• **Exercise description**: Reproduce the lines below verbatim, from the first one through the line containing "This screenshot has height=409, width=600.", and nothing past it.
------------------------
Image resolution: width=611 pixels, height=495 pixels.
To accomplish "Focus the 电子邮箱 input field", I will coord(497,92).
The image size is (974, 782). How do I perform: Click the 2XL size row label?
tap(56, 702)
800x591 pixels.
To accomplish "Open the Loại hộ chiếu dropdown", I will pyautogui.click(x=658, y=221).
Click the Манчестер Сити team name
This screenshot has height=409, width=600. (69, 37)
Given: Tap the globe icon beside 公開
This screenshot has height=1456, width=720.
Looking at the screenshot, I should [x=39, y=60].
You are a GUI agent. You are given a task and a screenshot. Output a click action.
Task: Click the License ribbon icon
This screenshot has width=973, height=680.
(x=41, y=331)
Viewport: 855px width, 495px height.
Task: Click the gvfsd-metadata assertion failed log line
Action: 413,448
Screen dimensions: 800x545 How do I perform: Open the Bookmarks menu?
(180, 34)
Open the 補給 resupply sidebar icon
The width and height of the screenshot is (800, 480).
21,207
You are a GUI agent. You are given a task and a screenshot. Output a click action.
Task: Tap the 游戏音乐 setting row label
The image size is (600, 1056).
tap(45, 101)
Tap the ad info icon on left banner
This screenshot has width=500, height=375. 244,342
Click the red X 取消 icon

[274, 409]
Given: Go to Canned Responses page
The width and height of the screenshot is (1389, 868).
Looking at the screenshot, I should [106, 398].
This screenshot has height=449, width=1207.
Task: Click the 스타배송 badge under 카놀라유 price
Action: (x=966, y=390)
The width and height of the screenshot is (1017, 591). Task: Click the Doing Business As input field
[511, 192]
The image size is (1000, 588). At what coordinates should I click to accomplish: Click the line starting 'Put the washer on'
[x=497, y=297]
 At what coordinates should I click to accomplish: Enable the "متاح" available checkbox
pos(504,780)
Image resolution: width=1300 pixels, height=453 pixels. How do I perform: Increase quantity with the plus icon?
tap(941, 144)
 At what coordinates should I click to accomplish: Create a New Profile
------------------------
• **Output below**:
Image resolution: width=611 pixels, height=495 pixels.
To accomplish "Focus the 电子邮箱 input field", I will coord(497,92).
The image size is (974, 782). How do I perform: Click the 2XL size row label?
tap(56, 702)
800x591 pixels.
To accomplish "Open the Loại hộ chiếu dropdown", I will pyautogui.click(x=658, y=221).
Click the Манчестер Сити team name
This screenshot has height=409, width=600. (69, 37)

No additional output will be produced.